Edison Rex is a criminal genius who has been fighting his arch-nemesis, the superhero Valiant, for decades.  But, when Valiant is finally taken out of the picture, Edison realizes he must fill the void and become Earth’s new hero.  So, along with his second-in-command, M’Alizz, he builds a team to do just that, though it turns out the public isn’t quite ready to trust Edison’s new leaf, much to his annoyance.  I feel if I talk much more about the actual details of the story and the characters, I will be robbing you of the joy I experienced as Edison’s adventures unfolded before me without any insight into what was happening until it was happening, and I feel that is the most rewarding way to read this book.  Just go into it blindly, and be ready for laughs, action, mysterious pasts, high-tech sci-fi, and a cast of insanely imaginative characters.  And then, share it with your friends, or rather, tell them to go out and buy it themselves.

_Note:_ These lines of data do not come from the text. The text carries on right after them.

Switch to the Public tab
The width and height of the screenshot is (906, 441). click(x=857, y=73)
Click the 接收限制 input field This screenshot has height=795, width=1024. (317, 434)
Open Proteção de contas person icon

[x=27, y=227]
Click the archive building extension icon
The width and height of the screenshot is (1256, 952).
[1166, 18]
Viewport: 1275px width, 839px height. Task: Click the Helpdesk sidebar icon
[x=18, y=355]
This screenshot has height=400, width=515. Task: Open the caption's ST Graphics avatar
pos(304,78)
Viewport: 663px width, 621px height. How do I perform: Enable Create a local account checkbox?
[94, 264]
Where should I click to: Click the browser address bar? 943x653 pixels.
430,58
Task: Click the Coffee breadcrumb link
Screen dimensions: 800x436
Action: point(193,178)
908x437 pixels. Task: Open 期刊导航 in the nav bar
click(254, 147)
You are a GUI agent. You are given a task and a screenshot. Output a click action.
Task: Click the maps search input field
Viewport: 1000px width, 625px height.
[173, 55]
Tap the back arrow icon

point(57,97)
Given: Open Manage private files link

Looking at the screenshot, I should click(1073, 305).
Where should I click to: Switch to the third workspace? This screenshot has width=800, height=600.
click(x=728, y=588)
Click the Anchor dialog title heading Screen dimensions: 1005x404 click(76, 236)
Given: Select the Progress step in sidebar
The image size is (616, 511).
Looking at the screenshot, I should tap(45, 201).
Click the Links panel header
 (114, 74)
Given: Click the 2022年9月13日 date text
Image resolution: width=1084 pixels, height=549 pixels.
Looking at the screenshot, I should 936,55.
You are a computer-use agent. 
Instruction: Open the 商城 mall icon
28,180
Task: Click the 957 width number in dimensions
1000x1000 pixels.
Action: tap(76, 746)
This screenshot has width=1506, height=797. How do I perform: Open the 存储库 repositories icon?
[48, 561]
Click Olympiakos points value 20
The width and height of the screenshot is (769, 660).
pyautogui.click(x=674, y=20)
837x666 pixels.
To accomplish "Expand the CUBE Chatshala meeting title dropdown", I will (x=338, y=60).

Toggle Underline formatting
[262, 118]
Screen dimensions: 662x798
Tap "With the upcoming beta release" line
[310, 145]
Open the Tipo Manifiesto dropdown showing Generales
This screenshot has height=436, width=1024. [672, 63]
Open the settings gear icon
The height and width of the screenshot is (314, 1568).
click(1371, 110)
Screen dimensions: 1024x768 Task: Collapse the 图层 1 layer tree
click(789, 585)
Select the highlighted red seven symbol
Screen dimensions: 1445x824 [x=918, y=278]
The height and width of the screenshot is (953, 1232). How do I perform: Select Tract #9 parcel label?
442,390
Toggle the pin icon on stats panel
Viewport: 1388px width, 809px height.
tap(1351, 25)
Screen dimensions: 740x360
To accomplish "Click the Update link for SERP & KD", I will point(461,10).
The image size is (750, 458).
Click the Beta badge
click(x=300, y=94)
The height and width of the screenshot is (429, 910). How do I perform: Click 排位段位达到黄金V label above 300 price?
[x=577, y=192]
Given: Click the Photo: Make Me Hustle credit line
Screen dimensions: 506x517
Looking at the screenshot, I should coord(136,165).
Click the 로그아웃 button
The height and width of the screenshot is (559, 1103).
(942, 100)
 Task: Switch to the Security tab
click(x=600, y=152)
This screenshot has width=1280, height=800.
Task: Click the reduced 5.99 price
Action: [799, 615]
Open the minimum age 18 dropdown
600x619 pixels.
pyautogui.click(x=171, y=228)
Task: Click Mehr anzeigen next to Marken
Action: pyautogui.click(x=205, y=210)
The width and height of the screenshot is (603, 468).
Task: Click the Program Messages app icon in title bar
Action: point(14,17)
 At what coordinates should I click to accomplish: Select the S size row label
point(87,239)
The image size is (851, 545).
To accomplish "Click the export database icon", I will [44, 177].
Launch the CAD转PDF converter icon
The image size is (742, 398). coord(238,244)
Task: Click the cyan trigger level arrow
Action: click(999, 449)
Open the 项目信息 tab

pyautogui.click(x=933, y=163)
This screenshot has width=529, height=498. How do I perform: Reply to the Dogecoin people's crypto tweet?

You won’t be able to stop yourself from telling people about Edison Rex.  It is simply that good, clever, and that much pure, unadulterated fun.

This review may seem a bit colloquial, but that is because there is a simplicity and earnestness in Edison Rex that just makes me smile, and oftentimes laugh outright.  Roberson and his collaborators merge childhood nostalgia with smart adult sensibilities and themes, and it all comes through in a relaxed, yet still complex, story with multi-layered characters.  Before you know it, you find yourself sucked into Edison’s world, and you never want to leave.  While there is a great deal of levity and humor in Edison Rex, there is also a serious side to it all. Edison has a mysterious troubled past that we catch glimpses of here and there, showing us aspects that led to him becoming a supervillain.  Also, there are repercussions for the choices that Edison makes, be they as a criminal genius or reformed criminal genius, and he finds he can’t escape his past as easily as he had thought, and the public won’t let him either.         

Throughout the book, Edison’s reactions are priceless.  They are one of my favorite things about Culver’s art, and about the book as a whole.  There are the humorous reactions that come out of surprise or aggravation, which happen quite often. Other times, Edison will get lost in a memory, which we will see in flashback, and when he is pulled out of it, he has this kind of stunned, introspective look on his face.  He has the kind of past that creeps up and springs itself on you when you least expect it.  Edison’s face and, and especially his eyes are so expressive, you feel like you can see into his soul through them, which provides a wonderful level of transparency for a man who is trying his darnedest to do the right thing, but encountering obstacles every step along the way.  We can see Edison’s true character through his eyes, which is then mirrored in his actions.  I also love the characters that populate this vast and ever-growing world.  Some of them are hysterical while others are serious to a fault, but all of them are fully realized and wonderfully unique.

Part of what makes Edison Rex such a rewarding book, which Kurt Busiek points out in his introduction, is that you can see inspiration from all different genres scattered throughout the story, and yet Roberson and Culver use those inspirations to create their own distinct world, making Edison Rex feel both lovingly familiar and totally new all at the same time.  That is why I can say with certainty, if you’re a fan of the wild worlds of Roberson and Mike Allred’s Vertigo title iZombie, Allred’s Madman universe, The Tick, The Venture Bros., or pulp stories in general (and honestly even if you are not), then you will love Edison Rex.  And, so will your friends.  And, if they don’t, then you’ll probably just have to destroy them.